◆ **Document**
---+---

United States District Court, N.D. California

March 26, 2015

RICHARD PULLEY, Plaintiff,
v.
WELLS FARGO BANK, N.A., a business entity; U.S. BANK, N.A., AS TRUSTEE FOR WELLS FARGO ASSET SECURITIES CORPORATION, MORTGAGE PASSTHROUGH CERTIFICATES, SERIES 2006-AR-2, a business entity; and DOES 1-50; inclusive, Defendants.

ORDER DENYING IN PART AND GRANTING IN PART WITH LEAVE TO AMEND DEFENDANTS' MOTION TO DISMISS PLAINTIFF'S FIRST AMENDED COMPLAINT Re: Dkt. No. 39

NATHANAEL M. COUSINS, Magistrate Judge.

Plaintiff Richard Pulley brings this action against Wells Fargo and U.S. Bank as Trustee for Wells Fargo Asset Securities Corporation, Mortgage Passthrough Certificates, Series 2006-AR-2, alleging that he is the victim of a fraudulent loan modification process that has left him facing a wrongful foreclosure. Defendants now move to dismiss each cause of action in the first amended complaint for failure to state a claim under Federal Rule of Civil Procedure 12(b)(6). Because the Court finds that Pulley has sufficiently stated a claim for fraud, negligent misrepresentation, intentional infliction of emotional distress, and violation of the Business and Professions Code § 17200, the motion is DENIED as to these claims. As to the cause of action for wrongful foreclosure under California Civil Code § 2924, the motion is GRANTED WITH LEAVE TO AMEND.

I. BACKGROUND

A. The Allegations of the Operative Complaint

In analyzing claims under Federal Rule of Civil Procedure 12(b)(6), the Court assumes that all material facts alleged in the complaint are true. Coal. For ICANN Transparency, Inc. v. Verisign, Inc., 611 F.3d 495, 501 (9th Cir. 2010). The operative, first amended complaint alleges that Pulley took out a loan secured by a property at 401 Nova Albion Way, San Rafael, California (the "property") from Wells Fargo in 2005. Dkt. No. 37 ¶¶ 2, 7. The complaint further alleges that in February and March 2009, Pulley spoke to several representatives of Wells Fargo and informed them that he was not able to make his monthly mortgage payment. Id. ¶¶ 8-11. The Wells Fargo representatives told Pulley that there were no options available to him to resolve this issue. Id. Pulley started receiving calls from the Wells Fargo Collections Department requesting payment of the past due amounts. Id. ¶¶ 10-11, 13. During this time, Pulley was attempting to obtain the necessary resources to bring his loan current and intended to reinstate his loan. Id. ¶ 12.

---+---

◆ **Problems**
1. Print the passage of the court order from "United States District" to "COUSINS, Magistrate Judge." word for word.
2. Write the next part of the court order on the foreclosure dispute, beginning right after its last sentence.

◆ **Recorded data**
---+---

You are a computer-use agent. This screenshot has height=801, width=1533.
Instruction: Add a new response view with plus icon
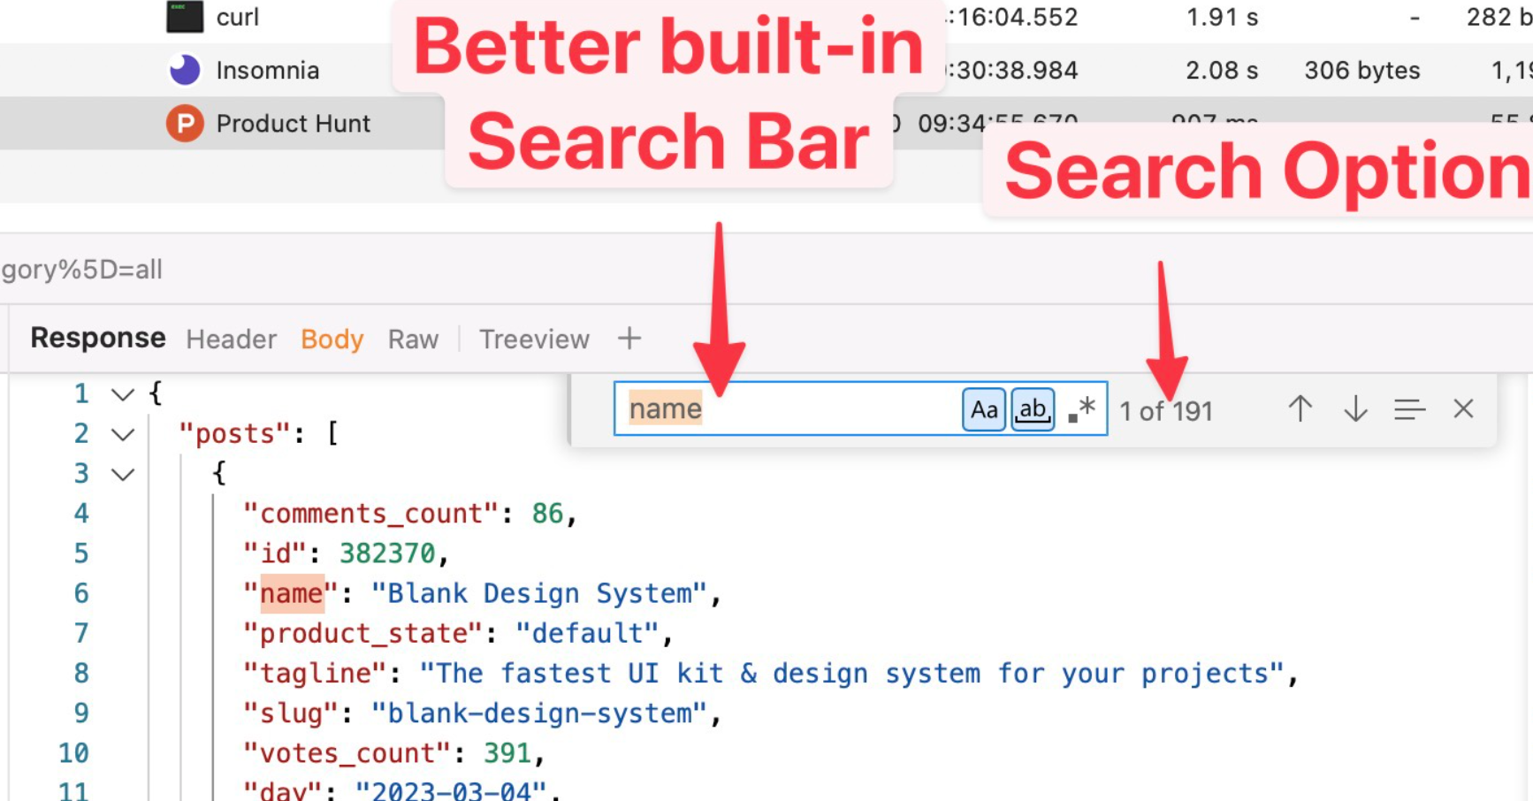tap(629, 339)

---+---

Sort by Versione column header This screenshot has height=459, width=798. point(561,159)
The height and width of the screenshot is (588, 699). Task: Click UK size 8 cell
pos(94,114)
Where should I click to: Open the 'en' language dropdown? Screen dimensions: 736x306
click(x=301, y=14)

---+---

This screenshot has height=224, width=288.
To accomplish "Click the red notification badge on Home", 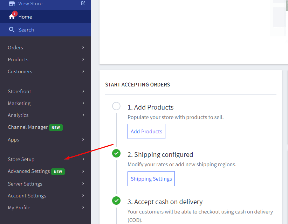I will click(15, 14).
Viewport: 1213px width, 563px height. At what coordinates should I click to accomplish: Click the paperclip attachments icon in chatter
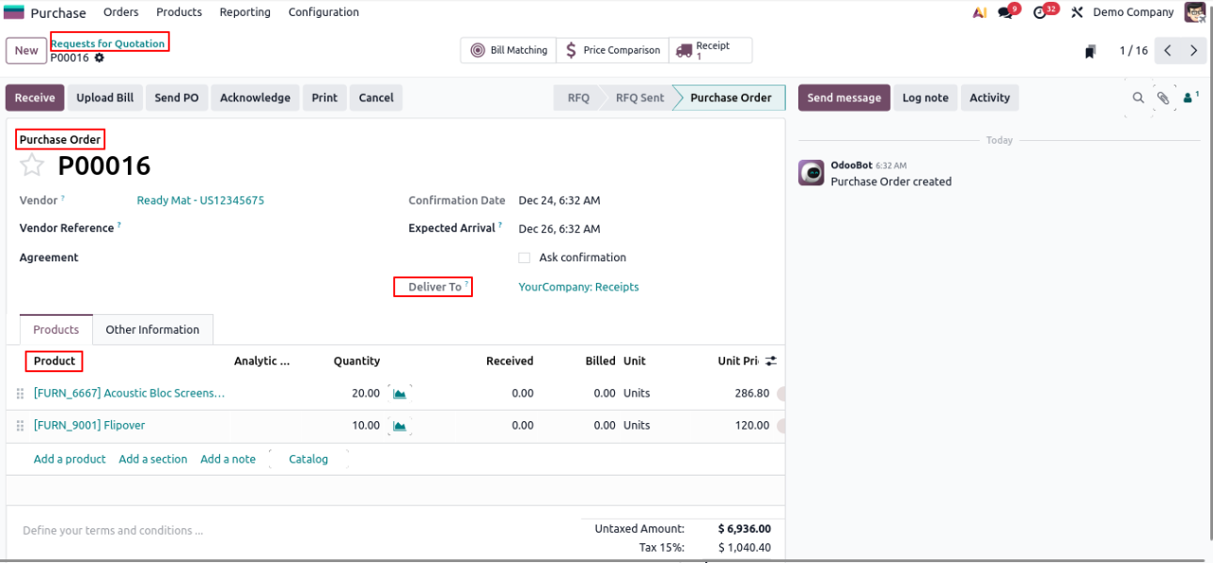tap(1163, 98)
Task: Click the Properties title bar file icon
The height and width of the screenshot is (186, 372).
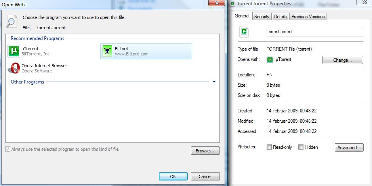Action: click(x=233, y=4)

---+---

◆ **The answers**
1.
United States District Court, N.D. California

March 26, 2015

RICHARD PULLEY, Plaintiff,
v.
WELLS FARGO BANK, N.A., a business entity; U.S. BANK, N.A., AS TRUSTEE FOR WELLS FARGO ASSET SECURITIES CORPORATION, MORTGAGE PASSTHROUGH CERTIFICATES, SERIES 2006-AR-2, a business entity; and DOES 1-50; inclusive, Defendants.

ORDER DENYING IN PART AND GRANTING IN PART WITH LEAVE TO AMEND DEFENDANTS' MOTION TO DISMISS PLAINTIFF'S FIRST AMENDED COMPLAINT Re: Dkt. No. 39

NATHANAEL M. COUSINS, Magistrate Judge.

2.
On April 18, 2009, Pulley received a call from a representative of Wells Fargo's Collections Department who identified herself as "Mary" who informed him that "unless he was in default for 6 months on the loan there was nothing WELLS could do to assist" but if he "stayed in default for the six (6) month period, WELLS would provide [Pulley] with a modification of his loan." Id. ¶ 13.

On May 19, 2009, Pulley received a call from another representative of the Collections Department who identified herself as "Jane, " who advised Pulley that "because he was delinquent in so many payments that the loan once it reached six (6) months, that he would receive a modification of his loan." Id. ¶ 14. On July 28, 2009, Pulley called Wells Fargo and spoke with an authorized representative who identified herself as "Emily" and who informed him that "he would receive a Loan Modification and such would resolve this issue." Id. ¶ 15. On the same day, Pulley spoke to "Amy, " a Wells Fargo customer service representative in the Loss Mitigation Department who provided him with the information of what documentation was required to begin processing Pulley's "promised loan modification." Id. ¶ 16. Pulley provided the requested loan modification documentation to Wells Fargo. Id. ¶ 17. On August 1, 2009, while Pulley's "promised loan modification was pending, " he was placed on a three-month Forbearance Plan by Wells Fargo. Id. ¶ 18.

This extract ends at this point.